The satirical and sometimes irreverent approach of patriarchy under the guise of performance is the focus of the fourth chapter, in which heterotopia denote sites of performative and theatrical transgressions, following Foucault’s definition. Dona Haraway’s view on the female body, Bakhtin’s theories on the grotesque laughter, Kristeva’s thetic and abject zones are the main components of the theoretical grid of the chapter, while the corpus of analysis is represented by The Passion of New Eve and Wise Children. Gender and sexuality become fluid, as impersonation and monstrosity develop into strategies that may ensure secure zones for the formation of the subject.
The acts and artifice of storytelling form the core of the fifth chapter, in which I follow Carter’s experiments with cinema in textual and visual forms, and her tricks of linguistic and cinematic focalizations in The Magic Toyshop, The Passion of New Eve, Nights at the Circus, Wise Children, ‘The Company of Wolves’. Heterotopia arise as an effect of ambiguity generated by discourse, in accordance with Edward Soja’s opinion, while Bakhtin’s theories on narrative discourse are linked to Grant’s strategy of manipulating time schemes and Mulvey, Judith Mayne and Mary Ann Doane’s debates on power in film studies. I argue that Carter’s politics of appropriation and transformation allows her to confront tradition, leading to heteroglossia and dialogism as means of breaking the narrative frames and paving the reader’s way to other spaces.
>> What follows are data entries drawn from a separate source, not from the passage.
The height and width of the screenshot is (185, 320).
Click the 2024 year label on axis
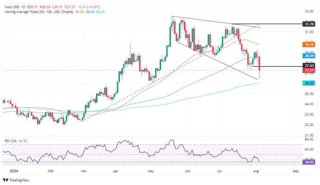(14, 171)
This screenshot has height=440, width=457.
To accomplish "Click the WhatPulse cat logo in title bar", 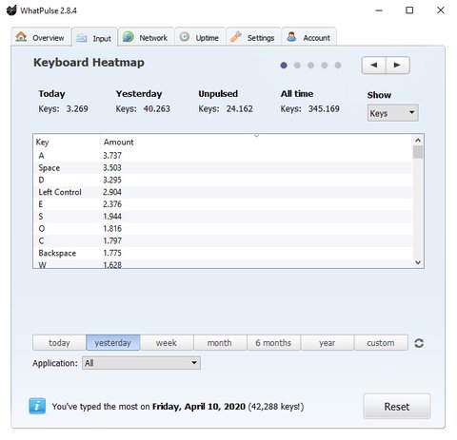I will pos(11,10).
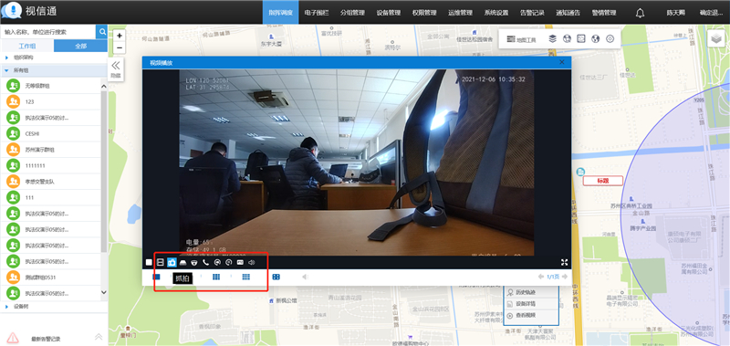
Task: Click the large map layer switcher button
Action: coord(716,38)
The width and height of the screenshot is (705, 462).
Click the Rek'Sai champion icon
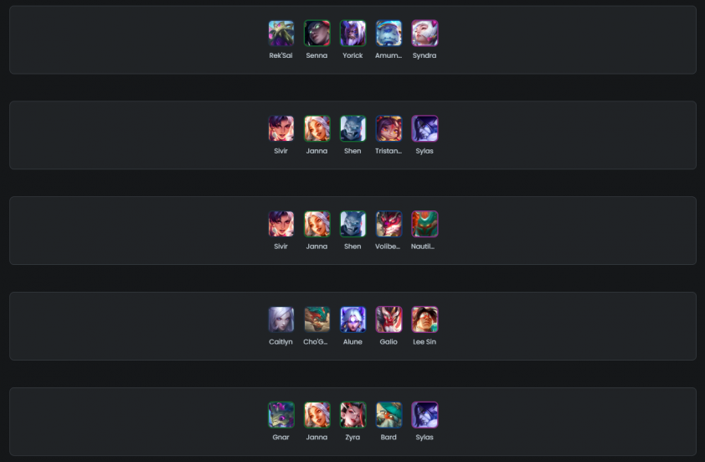point(281,34)
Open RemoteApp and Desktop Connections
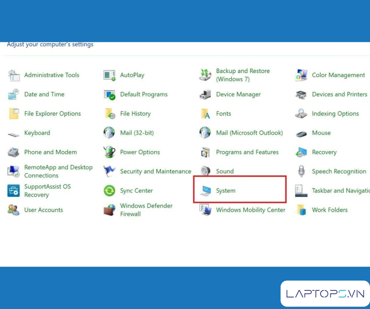This screenshot has width=370, height=309. 58,171
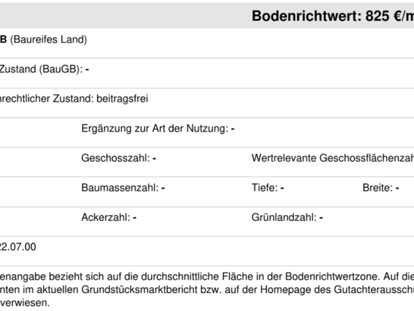Viewport: 414px width, 311px height.
Task: Click the word 'verwiesen.' ending the note
Action: tap(25, 303)
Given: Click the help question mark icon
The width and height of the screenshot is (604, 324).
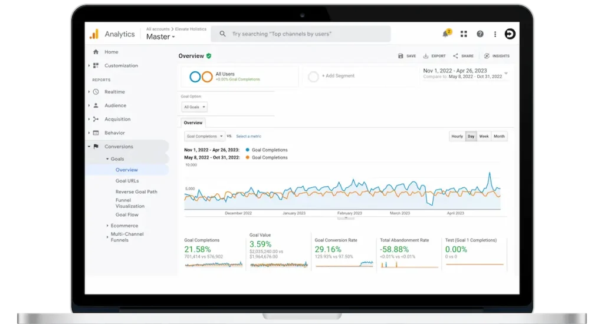Looking at the screenshot, I should 480,34.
With my selection of Angela Carter’s selection of works, filtered through heterotopia as physical, metaphorical or literary spaces, this study invites the reader to follow the lines of one reader's path through a fascinating body of fiction combining fantasy, parody, magical realism, and the angle which shaped them.
1. CONVERGING ECHOES
1.1. INTRODUCING ANGELA CARTER
Angela Carter’s work is a collage of almost any conceivable genre: nine novels, essays, reviews, lectures, fairy-tales, short stories, poetry, screenplays, radio plays, and a libretto. No wonder that the legacy of a writer who “realised that there were no limitations to what one could do in fiction” (1997:35) defies attempts to an orderly classification, so that hesitancy about using labels in conjunction with her work must be contextualized.
Carter's work addresses as early as the seventies and the beginning of the eighties the specific themes that, in the late eighties and nineties, have become central to mainstream postfeminism. She worked with postmodern conventions before they were widely accepted, at a time when Anglo-American feminism privileged realism. It was not until the mid-to-late eighties that feminist theorists began to consider what had once been an oxymoron, that feminism and postmodernism could be regarded as allies rather than enemies. She is most frequently mentioned in connection to feminism and postmodernism, as long as the border between them is viewed as fluid because she uses both postmodernist techniques and feminist politics in such a way that it is not possible to reduce her to either. Before appropriating the term heterotopia as the overarching label of Carter’s work, I consider it important to point out some defining features her writings share with both literary developments.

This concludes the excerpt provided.